**Consigna**: Copia sin cambios las líneas del material que van desde la que contiene "Where should I click to: Select" hasta la que contiene "Looking at the screenshot, I should click(146, 1086).", ambas incluidas.

**Material de partida**:
---
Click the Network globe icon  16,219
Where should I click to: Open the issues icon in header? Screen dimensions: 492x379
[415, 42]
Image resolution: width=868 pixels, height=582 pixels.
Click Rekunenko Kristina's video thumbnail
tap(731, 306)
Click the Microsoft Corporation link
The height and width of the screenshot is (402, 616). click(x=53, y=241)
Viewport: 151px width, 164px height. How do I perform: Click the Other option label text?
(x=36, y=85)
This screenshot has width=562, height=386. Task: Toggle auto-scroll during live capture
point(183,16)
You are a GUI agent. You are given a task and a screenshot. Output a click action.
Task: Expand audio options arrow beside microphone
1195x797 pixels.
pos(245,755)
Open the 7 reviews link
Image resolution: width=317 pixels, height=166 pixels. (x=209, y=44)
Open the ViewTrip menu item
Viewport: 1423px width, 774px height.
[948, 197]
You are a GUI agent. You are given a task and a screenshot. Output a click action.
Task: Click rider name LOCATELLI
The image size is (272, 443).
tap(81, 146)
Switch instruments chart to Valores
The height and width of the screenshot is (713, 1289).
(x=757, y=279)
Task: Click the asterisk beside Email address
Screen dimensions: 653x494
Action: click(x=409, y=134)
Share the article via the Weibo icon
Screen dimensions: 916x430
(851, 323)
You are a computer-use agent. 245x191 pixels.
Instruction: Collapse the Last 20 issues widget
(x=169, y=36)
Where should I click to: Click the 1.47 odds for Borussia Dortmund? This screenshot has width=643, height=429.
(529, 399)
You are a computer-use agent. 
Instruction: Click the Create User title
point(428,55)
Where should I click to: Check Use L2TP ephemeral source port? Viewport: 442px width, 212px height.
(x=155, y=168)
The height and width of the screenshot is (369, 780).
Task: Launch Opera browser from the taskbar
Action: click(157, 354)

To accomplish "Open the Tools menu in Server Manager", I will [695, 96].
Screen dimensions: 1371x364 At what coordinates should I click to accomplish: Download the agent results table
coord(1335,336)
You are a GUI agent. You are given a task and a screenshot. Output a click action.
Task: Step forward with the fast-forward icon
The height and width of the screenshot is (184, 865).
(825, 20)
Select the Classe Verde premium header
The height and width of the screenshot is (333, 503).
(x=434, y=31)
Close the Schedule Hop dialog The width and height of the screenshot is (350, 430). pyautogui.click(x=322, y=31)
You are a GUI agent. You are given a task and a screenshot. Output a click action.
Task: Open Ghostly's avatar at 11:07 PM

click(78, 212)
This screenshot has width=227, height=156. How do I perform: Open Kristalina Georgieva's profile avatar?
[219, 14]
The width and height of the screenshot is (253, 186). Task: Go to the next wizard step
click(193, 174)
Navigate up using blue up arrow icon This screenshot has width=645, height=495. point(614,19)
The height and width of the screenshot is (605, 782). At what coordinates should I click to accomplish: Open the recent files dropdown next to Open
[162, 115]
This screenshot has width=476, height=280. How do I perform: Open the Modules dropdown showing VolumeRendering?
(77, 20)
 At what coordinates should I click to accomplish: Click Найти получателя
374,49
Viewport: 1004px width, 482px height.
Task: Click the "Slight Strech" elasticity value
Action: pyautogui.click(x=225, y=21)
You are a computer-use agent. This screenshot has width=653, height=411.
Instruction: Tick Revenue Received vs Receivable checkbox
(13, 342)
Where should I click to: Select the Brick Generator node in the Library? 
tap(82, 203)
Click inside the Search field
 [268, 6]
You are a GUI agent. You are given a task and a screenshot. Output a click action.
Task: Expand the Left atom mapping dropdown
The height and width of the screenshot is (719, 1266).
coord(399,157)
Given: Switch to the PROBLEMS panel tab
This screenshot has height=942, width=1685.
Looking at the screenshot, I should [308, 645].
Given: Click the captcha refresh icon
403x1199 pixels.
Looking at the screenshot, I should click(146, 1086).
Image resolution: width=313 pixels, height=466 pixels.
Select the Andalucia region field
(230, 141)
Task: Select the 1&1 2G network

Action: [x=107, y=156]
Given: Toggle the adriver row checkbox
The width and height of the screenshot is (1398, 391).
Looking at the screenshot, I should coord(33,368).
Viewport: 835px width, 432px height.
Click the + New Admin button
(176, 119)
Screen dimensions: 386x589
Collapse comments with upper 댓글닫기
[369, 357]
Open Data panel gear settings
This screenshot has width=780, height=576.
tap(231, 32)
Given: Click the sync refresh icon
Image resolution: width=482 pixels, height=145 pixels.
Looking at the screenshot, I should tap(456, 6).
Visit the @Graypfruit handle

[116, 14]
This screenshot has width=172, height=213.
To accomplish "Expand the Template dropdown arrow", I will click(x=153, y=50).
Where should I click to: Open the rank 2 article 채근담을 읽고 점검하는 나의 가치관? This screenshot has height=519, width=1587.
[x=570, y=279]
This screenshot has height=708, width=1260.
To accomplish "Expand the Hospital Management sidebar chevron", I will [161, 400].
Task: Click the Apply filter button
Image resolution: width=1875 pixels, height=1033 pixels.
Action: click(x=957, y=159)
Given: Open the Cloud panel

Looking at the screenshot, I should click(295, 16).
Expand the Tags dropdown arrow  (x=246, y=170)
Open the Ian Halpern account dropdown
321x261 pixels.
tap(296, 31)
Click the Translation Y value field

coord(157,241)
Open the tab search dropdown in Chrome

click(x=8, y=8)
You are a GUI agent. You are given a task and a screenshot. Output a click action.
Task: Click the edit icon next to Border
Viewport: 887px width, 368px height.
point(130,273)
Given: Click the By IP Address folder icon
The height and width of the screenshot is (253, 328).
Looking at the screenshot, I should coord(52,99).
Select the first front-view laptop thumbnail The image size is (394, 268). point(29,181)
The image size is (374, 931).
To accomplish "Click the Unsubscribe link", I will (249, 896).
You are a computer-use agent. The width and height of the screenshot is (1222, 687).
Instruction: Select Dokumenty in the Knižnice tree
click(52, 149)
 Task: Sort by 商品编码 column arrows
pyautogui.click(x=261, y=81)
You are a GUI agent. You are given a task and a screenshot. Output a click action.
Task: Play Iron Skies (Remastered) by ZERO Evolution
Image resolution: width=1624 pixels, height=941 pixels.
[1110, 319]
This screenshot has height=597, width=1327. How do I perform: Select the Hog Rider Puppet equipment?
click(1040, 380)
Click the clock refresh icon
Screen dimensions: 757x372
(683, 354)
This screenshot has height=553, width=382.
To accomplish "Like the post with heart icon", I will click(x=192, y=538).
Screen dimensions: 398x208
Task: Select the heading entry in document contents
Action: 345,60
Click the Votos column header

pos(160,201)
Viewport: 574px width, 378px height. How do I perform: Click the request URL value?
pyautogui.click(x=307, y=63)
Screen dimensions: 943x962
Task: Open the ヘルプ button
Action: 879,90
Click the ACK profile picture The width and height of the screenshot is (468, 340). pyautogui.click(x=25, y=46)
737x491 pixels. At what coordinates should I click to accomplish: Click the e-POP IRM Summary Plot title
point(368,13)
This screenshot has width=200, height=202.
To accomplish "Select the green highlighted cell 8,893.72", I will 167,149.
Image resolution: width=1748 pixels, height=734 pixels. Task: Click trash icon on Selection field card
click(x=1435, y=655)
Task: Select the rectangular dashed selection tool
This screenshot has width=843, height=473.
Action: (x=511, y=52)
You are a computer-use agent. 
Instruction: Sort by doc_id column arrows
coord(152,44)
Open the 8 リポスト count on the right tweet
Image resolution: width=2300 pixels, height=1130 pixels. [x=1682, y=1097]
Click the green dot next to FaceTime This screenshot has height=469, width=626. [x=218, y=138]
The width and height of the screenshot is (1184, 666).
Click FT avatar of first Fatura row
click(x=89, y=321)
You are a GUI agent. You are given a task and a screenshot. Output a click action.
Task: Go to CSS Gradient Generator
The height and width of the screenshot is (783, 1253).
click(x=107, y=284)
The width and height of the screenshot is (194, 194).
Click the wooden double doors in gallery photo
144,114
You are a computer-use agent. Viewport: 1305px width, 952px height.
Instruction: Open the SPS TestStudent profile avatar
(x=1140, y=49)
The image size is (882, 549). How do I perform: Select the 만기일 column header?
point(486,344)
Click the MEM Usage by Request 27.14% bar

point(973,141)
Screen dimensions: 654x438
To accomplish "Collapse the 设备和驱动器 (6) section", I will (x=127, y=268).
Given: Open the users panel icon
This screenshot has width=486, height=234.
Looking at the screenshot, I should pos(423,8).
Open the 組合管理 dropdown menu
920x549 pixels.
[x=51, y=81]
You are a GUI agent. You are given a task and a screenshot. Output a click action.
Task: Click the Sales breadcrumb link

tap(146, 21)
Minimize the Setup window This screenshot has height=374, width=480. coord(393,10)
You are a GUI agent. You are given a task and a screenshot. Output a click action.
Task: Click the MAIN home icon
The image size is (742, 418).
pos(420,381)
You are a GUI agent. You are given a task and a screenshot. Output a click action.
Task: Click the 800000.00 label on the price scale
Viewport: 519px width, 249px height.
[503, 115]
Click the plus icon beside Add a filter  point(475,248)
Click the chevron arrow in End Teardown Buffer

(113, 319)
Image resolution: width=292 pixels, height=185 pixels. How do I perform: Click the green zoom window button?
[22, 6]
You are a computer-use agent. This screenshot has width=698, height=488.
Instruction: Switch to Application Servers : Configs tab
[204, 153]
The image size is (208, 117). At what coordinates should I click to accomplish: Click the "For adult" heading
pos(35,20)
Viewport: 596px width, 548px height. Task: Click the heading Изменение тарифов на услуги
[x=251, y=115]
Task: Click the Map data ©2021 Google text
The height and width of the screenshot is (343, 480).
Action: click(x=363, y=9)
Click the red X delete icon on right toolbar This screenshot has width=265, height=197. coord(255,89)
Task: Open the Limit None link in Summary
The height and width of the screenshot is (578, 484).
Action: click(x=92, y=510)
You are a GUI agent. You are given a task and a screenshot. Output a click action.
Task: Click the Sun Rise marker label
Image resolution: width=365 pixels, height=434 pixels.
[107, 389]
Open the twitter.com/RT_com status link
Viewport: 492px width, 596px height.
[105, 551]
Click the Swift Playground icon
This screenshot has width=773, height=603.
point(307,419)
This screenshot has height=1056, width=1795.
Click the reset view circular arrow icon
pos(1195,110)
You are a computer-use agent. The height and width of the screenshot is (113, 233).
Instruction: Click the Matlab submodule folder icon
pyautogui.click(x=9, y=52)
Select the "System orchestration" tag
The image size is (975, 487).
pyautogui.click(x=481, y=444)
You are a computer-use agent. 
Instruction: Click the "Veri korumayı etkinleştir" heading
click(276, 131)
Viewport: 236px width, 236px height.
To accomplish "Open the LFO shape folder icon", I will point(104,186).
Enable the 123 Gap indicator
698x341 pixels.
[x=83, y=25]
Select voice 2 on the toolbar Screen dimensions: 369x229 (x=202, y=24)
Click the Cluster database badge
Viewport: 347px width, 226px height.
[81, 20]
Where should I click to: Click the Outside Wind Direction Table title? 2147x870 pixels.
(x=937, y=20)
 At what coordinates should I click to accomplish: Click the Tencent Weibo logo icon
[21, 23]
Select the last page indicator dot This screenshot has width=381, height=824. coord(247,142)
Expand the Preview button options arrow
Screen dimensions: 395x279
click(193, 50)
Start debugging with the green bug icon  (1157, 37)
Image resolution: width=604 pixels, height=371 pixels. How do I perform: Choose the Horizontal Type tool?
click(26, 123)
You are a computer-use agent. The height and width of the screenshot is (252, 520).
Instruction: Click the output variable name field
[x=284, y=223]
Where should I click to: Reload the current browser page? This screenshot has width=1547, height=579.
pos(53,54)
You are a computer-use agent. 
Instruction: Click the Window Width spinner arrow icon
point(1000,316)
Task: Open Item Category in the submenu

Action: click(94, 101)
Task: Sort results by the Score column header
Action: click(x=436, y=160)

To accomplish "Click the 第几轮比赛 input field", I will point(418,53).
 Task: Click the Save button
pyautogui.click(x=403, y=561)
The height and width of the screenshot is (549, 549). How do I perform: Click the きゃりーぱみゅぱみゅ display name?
---
**Respuesta**:
Where should I click to: Select the Brick Generator node in the Library? 
tap(82, 203)
Click inside the Search field
 [268, 6]
You are a GUI agent. You are given a task and a screenshot. Output a click action.
Task: Expand the Left atom mapping dropdown
The height and width of the screenshot is (719, 1266).
coord(399,157)
Given: Switch to the PROBLEMS panel tab
This screenshot has height=942, width=1685.
Looking at the screenshot, I should [308, 645].
Given: Click the captcha refresh icon
403x1199 pixels.
Looking at the screenshot, I should click(146, 1086).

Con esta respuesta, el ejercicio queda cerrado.